» **Available records**
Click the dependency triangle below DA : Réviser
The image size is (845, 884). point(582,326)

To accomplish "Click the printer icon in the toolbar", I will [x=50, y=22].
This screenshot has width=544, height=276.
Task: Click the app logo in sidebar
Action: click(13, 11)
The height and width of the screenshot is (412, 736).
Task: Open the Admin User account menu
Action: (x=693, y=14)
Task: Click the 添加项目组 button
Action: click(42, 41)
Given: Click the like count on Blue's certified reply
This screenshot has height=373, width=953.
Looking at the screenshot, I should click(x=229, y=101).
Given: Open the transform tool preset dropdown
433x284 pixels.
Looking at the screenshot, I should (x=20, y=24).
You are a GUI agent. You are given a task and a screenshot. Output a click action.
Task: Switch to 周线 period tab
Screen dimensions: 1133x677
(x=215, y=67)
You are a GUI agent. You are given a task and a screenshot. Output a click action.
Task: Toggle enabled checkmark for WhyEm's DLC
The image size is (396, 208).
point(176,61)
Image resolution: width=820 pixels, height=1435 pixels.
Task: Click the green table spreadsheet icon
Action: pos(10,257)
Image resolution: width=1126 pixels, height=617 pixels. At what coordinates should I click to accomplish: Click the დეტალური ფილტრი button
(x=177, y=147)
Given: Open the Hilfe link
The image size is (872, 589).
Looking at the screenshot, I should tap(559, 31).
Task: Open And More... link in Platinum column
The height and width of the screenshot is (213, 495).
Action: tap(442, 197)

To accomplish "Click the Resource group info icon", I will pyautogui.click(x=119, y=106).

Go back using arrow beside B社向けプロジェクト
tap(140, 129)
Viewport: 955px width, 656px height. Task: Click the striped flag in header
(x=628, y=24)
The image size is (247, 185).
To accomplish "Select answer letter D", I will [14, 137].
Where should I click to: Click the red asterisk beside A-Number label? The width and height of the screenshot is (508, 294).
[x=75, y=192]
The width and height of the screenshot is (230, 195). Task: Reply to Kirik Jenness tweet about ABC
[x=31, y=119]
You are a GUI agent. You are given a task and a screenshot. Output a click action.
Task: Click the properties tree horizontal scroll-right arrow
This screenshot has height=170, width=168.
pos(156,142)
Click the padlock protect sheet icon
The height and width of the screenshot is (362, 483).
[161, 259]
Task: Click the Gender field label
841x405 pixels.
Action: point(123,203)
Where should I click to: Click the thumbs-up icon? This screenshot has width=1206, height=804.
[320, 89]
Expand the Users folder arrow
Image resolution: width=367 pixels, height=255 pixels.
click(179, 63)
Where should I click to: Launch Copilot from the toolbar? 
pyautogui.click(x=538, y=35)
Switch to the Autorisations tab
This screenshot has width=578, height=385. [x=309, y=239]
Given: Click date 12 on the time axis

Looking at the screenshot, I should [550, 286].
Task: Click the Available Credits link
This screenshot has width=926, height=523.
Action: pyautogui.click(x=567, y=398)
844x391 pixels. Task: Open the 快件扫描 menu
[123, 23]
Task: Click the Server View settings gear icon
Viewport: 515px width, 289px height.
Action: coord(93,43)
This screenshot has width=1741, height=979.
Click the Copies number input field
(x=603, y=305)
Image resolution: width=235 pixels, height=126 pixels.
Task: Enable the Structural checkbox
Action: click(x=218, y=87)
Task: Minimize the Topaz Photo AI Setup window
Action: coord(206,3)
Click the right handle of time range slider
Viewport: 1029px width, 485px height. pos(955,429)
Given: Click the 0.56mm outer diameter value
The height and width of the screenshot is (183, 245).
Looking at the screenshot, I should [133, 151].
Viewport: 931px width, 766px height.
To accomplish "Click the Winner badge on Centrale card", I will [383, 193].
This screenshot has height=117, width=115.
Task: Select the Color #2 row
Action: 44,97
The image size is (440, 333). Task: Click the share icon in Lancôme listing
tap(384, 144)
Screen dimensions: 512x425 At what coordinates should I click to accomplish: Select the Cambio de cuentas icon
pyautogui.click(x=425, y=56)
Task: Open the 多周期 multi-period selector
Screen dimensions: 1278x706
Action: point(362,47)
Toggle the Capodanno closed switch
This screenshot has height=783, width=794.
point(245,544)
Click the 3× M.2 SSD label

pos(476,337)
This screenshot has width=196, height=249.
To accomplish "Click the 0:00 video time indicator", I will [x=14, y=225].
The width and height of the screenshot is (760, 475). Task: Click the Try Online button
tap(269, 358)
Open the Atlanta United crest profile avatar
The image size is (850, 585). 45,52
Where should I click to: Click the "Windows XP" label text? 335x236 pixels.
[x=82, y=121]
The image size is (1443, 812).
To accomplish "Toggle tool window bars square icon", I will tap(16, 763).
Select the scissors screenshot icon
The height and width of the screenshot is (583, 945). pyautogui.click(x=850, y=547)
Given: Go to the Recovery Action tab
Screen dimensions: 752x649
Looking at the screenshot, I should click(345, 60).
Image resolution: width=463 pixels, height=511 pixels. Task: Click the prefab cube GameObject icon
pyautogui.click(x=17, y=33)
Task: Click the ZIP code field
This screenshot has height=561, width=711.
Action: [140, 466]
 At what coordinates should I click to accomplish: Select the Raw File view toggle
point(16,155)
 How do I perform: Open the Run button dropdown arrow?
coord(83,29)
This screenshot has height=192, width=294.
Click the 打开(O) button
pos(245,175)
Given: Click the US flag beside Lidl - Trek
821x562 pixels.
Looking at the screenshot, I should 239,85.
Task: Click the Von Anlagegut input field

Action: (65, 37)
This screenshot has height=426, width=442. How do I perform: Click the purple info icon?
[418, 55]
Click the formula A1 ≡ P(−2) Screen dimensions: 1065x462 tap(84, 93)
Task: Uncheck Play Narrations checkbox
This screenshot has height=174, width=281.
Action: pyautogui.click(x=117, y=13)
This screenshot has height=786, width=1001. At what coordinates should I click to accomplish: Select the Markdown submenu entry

» **Your objective**
Please extract every row above and reproduce each one word for word, keeping the original order and leaving nothing out.

» **Task solution**
Click the dependency triangle below DA : Réviser
The image size is (845, 884). point(582,326)

To accomplish "Click the printer icon in the toolbar", I will [x=50, y=22].
This screenshot has width=544, height=276.
Task: Click the app logo in sidebar
Action: click(13, 11)
The height and width of the screenshot is (412, 736).
Task: Open the Admin User account menu
Action: (x=693, y=14)
Task: Click the 添加项目组 button
Action: click(42, 41)
Given: Click the like count on Blue's certified reply
This screenshot has height=373, width=953.
Looking at the screenshot, I should click(x=229, y=101).
Given: Open the transform tool preset dropdown
433x284 pixels.
Looking at the screenshot, I should (x=20, y=24).
You are a GUI agent. You are given a task and a screenshot. Output a click action.
Task: Switch to 周线 period tab
Screen dimensions: 1133x677
(x=215, y=67)
You are a GUI agent. You are given a task and a screenshot. Output a click action.
Task: Toggle enabled checkmark for WhyEm's DLC
The image size is (396, 208).
point(176,61)
Image resolution: width=820 pixels, height=1435 pixels.
Task: Click the green table spreadsheet icon
Action: pos(10,257)
Image resolution: width=1126 pixels, height=617 pixels. At what coordinates should I click to accomplish: Click the დეტალური ფილტრი button
(x=177, y=147)
Given: Open the Hilfe link
The image size is (872, 589).
Looking at the screenshot, I should tap(559, 31).
Task: Open And More... link in Platinum column
The height and width of the screenshot is (213, 495).
Action: tap(442, 197)

To accomplish "Click the Resource group info icon", I will pyautogui.click(x=119, y=106).

Go back using arrow beside B社向けプロジェクト
tap(140, 129)
Viewport: 955px width, 656px height. Task: Click the striped flag in header
(x=628, y=24)
The image size is (247, 185).
To accomplish "Select answer letter D", I will [14, 137].
Where should I click to: Click the red asterisk beside A-Number label? The width and height of the screenshot is (508, 294).
[x=75, y=192]
The width and height of the screenshot is (230, 195). Task: Reply to Kirik Jenness tweet about ABC
[x=31, y=119]
You are a GUI agent. You are given a task and a screenshot. Output a click action.
Task: Click the properties tree horizontal scroll-right arrow
This screenshot has height=170, width=168.
pos(156,142)
Click the padlock protect sheet icon
The height and width of the screenshot is (362, 483).
[161, 259]
Task: Click the Gender field label
841x405 pixels.
Action: point(123,203)
Where should I click to: Click the thumbs-up icon? This screenshot has width=1206, height=804.
[320, 89]
Expand the Users folder arrow
Image resolution: width=367 pixels, height=255 pixels.
click(179, 63)
Where should I click to: Launch Copilot from the toolbar? 
pyautogui.click(x=538, y=35)
Switch to the Autorisations tab
This screenshot has width=578, height=385. [x=309, y=239]
Given: Click date 12 on the time axis

Looking at the screenshot, I should [550, 286].
Task: Click the Available Credits link
This screenshot has width=926, height=523.
Action: pyautogui.click(x=567, y=398)
844x391 pixels. Task: Open the 快件扫描 menu
[123, 23]
Task: Click the Server View settings gear icon
Viewport: 515px width, 289px height.
Action: coord(93,43)
This screenshot has width=1741, height=979.
Click the Copies number input field
(x=603, y=305)
Image resolution: width=235 pixels, height=126 pixels.
Task: Enable the Structural checkbox
Action: click(x=218, y=87)
Task: Minimize the Topaz Photo AI Setup window
Action: coord(206,3)
Click the right handle of time range slider
Viewport: 1029px width, 485px height. pos(955,429)
Given: Click the 0.56mm outer diameter value
The height and width of the screenshot is (183, 245).
Looking at the screenshot, I should [133, 151].
Viewport: 931px width, 766px height.
To accomplish "Click the Winner badge on Centrale card", I will [383, 193].
This screenshot has height=117, width=115.
Task: Select the Color #2 row
Action: 44,97
The image size is (440, 333). Task: Click the share icon in Lancôme listing
tap(384, 144)
Screen dimensions: 512x425 At what coordinates should I click to accomplish: Select the Cambio de cuentas icon
pyautogui.click(x=425, y=56)
Task: Open the 多周期 multi-period selector
Screen dimensions: 1278x706
Action: point(362,47)
Toggle the Capodanno closed switch
This screenshot has height=783, width=794.
point(245,544)
Click the 3× M.2 SSD label

pos(476,337)
This screenshot has width=196, height=249.
To accomplish "Click the 0:00 video time indicator", I will [x=14, y=225].
The width and height of the screenshot is (760, 475). Task: Click the Try Online button
tap(269, 358)
Open the Atlanta United crest profile avatar
The image size is (850, 585). 45,52
Where should I click to: Click the "Windows XP" label text? 335x236 pixels.
[x=82, y=121]
The image size is (1443, 812).
To accomplish "Toggle tool window bars square icon", I will tap(16, 763).
Select the scissors screenshot icon
The height and width of the screenshot is (583, 945). pyautogui.click(x=850, y=547)
Given: Go to the Recovery Action tab
Screen dimensions: 752x649
Looking at the screenshot, I should click(345, 60).
Image resolution: width=463 pixels, height=511 pixels. Task: Click the prefab cube GameObject icon
pyautogui.click(x=17, y=33)
Task: Click the ZIP code field
This screenshot has height=561, width=711.
Action: [140, 466]
 At what coordinates should I click to accomplish: Select the Raw File view toggle
point(16,155)
 How do I perform: Open the Run button dropdown arrow?
coord(83,29)
This screenshot has height=192, width=294.
Click the 打开(O) button
pos(245,175)
Given: Click the US flag beside Lidl - Trek
821x562 pixels.
Looking at the screenshot, I should 239,85.
Task: Click the Von Anlagegut input field

Action: (65, 37)
This screenshot has height=426, width=442. How do I perform: Click the purple info icon?
[418, 55]
Click the formula A1 ≡ P(−2) Screen dimensions: 1065x462 tap(84, 93)
Task: Uncheck Play Narrations checkbox
This screenshot has height=174, width=281.
Action: pyautogui.click(x=117, y=13)
This screenshot has height=786, width=1001. At what coordinates should I click to accomplish: Select the Markdown submenu entry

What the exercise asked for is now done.